Now that we know we need to sequence from 0 to 2pi, we can specificy that in our seq function. seq(from = 0, to = 2*pi, length.out=9) where length.out is the number of iterations. This will give us an octogon, but we'll increase the number of iterations to 2000 for a smooth arc in the final code. Next we just need to run the cosine function to find the length of the adjacent side over our sequenced theta values, so we wrap the entire seq with cos() and multiply by the radius we want for our circle which is 10 yards in this case 10 * cos(seq(0,2*pi,length.out=9)) Since x is the adjacent side we just add the calculations to our horizontal starting point. x=(pitchWidth/2)+10*cos(seq(0,2*pi,length.out=9)) For y, we just need to solve with sin and center it vertically y=(pitchLength/2)+10*sin(seq(0,2*pi,length.out=9)) and we've got an octogon in the center of our pitch.
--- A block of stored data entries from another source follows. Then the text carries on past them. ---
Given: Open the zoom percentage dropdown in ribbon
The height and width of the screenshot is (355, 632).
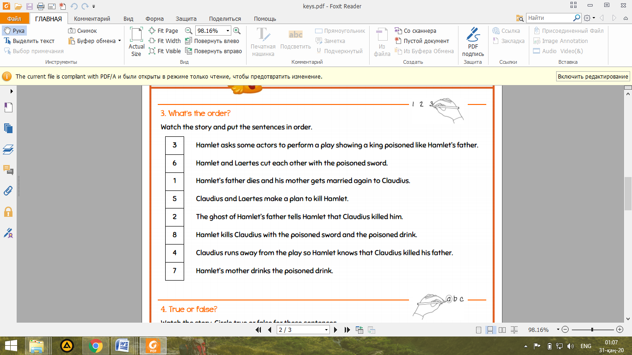Looking at the screenshot, I should coord(228,31).
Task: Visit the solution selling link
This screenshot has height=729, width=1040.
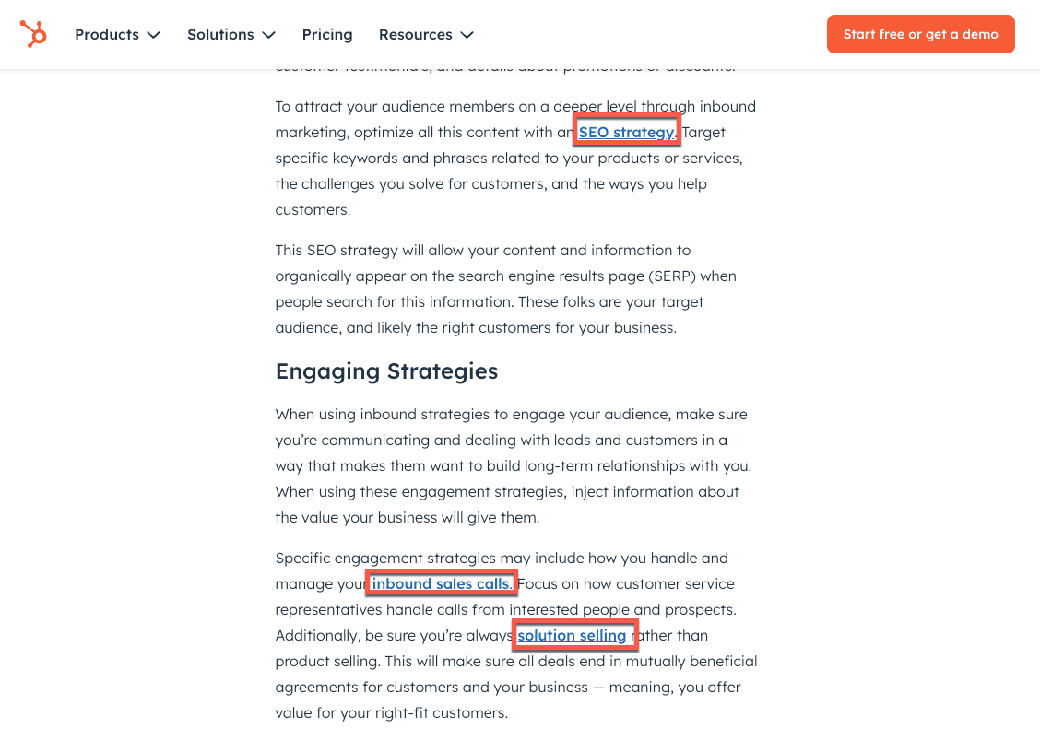Action: coord(572,636)
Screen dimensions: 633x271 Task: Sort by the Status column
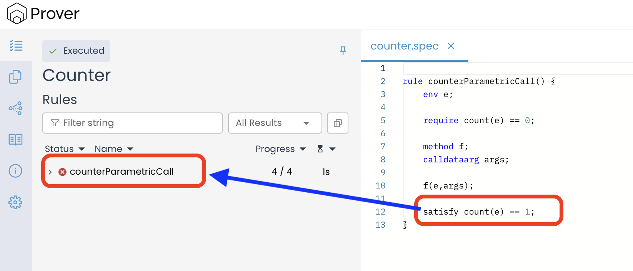[x=64, y=149]
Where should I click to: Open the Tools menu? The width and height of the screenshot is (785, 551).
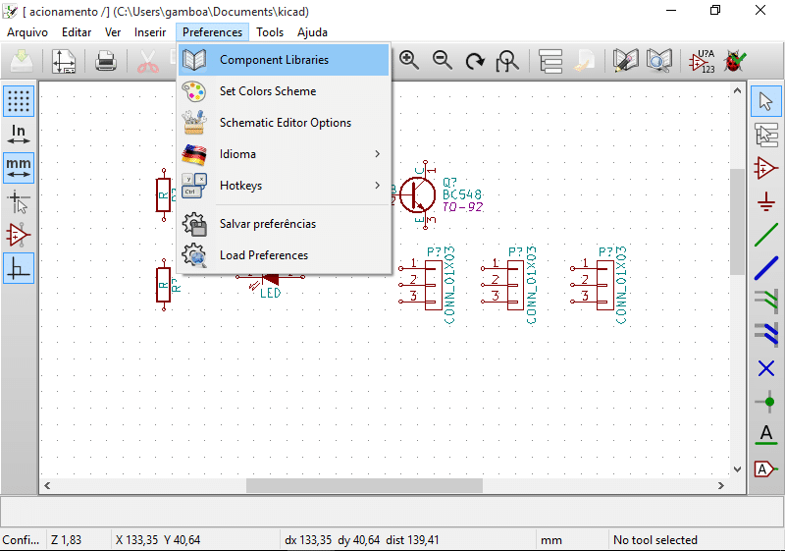(270, 32)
Just increase the length.out on both funcionts to 2000 and set the color and size variables and we'll have a pixel perfect center circle.
mainPitchLines.r
#Annotate center circle
  annotate("path",
           x=(pitchWidth/2)+10*cos(seq(0,2*pi,length.out=2000)),
           y=(pitchLength/2)+10*sin(seq(0,2*pi,length.out=2000)),
           color = insideLines, size = lineSize
           ) +
Next we'll be adding a couple rectangles to act as the goal areas. We'll pass the "rect" as the geom and we'll start by finding the center point with pitchWidth/2 then we'll subtract 10 from it to give use the xmin and add 10 to give use the xmax this will give use box that is in the middle of the field and 20 yards wide. For the goal area at the bottom of the pitch simply setting the ymin = 0 and the ymax=6 will create the our 6 yard box. For the goal area at the top of the pitch we want the ymax = pitchLength and then subtract 6 from it to create the ymin Then just set the color and size to your variable, and lastly we'll need to specify what we want done with the fill. Since we don't want any we'll set fill = NA and our goal areas are complete.
mainPitchLines.r
#Annotate goal areas
  annotate("rect",
           xmin = (pitchWidth/2)-10, xmax = (pitchWidth/2)+10,
           ymin = 0, ymax = 6,
           fill = NA, color = insideLines, size = lineSize
           ) +
  annotate("rect",
           xmin = (pitchWidth/2)-10, xmax = (pitchWidth/2)+10,
           ymin = (pitchLength-6), ymax = pitchLength,
           fill = NA, color = insideLines, size = lineSize) +
At this point we've addressed every geom type, and I would reccommend trying to build them out on your own, but I'll still go through them below so you can see how I approached them.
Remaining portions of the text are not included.